We used different types of micro-benchmarks and real-world applications to evaluate overall performance of CMM-H.

### A. Platform Configuration

The evaluation was conducted on an Intel production server with CXL support (Table 2). The dual-socket system was equipped with DDR5 memory operating at 5600 MT/s and one CMM-H device per socket, appearing as a CPU-less NUMA node.

All experiments were conducted on Linux Ubuntu 24.04 running kernel 6.11, using an off-the-shelf CXL driver and Linux's memory tiering feature (numactl utility) for NUMA node management. This provides basic policies such as membind (only allocate from a specific numa node) and weighted interleaving. In addition to numa node, CMM-H can also be integrated in the system as a Direct Access (DAX) memory, which has not been explored in this paper.
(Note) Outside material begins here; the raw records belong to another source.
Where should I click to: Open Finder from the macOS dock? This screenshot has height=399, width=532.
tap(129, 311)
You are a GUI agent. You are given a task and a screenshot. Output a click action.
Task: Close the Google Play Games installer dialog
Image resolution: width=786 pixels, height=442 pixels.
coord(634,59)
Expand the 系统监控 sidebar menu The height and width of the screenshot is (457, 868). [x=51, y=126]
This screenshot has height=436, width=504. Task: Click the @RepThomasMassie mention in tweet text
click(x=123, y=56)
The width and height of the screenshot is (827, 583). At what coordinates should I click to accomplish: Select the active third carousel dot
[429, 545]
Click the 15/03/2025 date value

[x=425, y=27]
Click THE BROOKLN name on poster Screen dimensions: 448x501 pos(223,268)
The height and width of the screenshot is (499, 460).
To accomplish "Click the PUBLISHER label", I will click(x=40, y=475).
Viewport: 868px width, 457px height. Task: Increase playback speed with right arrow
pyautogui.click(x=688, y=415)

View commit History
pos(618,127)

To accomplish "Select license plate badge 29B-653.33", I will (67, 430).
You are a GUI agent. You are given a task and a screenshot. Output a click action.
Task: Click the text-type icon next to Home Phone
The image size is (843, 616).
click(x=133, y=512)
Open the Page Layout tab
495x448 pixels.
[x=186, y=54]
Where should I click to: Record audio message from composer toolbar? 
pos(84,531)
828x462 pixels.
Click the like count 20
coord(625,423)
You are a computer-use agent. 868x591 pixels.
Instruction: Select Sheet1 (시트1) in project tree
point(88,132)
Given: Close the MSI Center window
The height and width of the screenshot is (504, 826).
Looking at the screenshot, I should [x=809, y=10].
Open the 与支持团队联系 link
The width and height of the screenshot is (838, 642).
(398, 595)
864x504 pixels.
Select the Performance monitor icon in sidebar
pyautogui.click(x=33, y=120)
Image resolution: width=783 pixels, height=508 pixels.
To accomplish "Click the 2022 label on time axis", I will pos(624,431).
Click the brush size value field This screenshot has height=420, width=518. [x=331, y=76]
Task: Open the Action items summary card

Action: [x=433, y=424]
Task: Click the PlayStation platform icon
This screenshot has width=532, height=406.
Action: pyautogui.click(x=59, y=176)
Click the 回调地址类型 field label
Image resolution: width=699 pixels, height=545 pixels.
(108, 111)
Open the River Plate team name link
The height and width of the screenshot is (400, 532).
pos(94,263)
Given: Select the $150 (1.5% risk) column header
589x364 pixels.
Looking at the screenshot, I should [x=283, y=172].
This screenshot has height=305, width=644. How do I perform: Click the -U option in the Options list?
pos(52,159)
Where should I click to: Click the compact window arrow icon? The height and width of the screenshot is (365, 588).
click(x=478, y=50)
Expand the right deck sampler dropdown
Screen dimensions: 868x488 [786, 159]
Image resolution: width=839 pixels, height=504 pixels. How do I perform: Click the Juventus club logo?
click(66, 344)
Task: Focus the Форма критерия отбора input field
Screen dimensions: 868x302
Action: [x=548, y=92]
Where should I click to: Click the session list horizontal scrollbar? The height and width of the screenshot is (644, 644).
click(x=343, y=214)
| Parameter   | Description                                                 |
|-------------|-------------------------------------------------------------|
| CPU         | Intel(R) Xeon(R) 6710E, 2.4GHz                              |
| Cache       | L1d: 4MiB, L2: 128MiB, L3: 192MiB                           |
| Main Memory | 8 DDR5 (5600 MT/s), peak theoretical DDR bandwidth: 358GB/s |
| Device FPGA | Ubuntu 24.04, Kernel 6.11                                   |

#### Table 2. Platform configuration

### B. Bandwidth and Latency Analysis of CMM-H

Table 3 summarizes CMM-H's key performance metrics, including peak memory bandwidth and latency. Due to its heterogeneous design, CMM-H exhibits latency and bandwidth variability influenced by working set size and access patterns. Figure 2 shows memory bandwidth trends across working set sizes, measured using 32 CPU cores. Bandwidth peaks within the 4 GB to 26 GB range, aligned with the capacity of device cache, where elevated cache hit rates significantly enhance performance. Beyond this range, bandwidth gradually stabilizes at approximately 5 GB/s. Nevertheless, even with larger working sets, the device cache effectively mitigates the slower backend SSD, maintaining high cache hit rates between 85% to 95%.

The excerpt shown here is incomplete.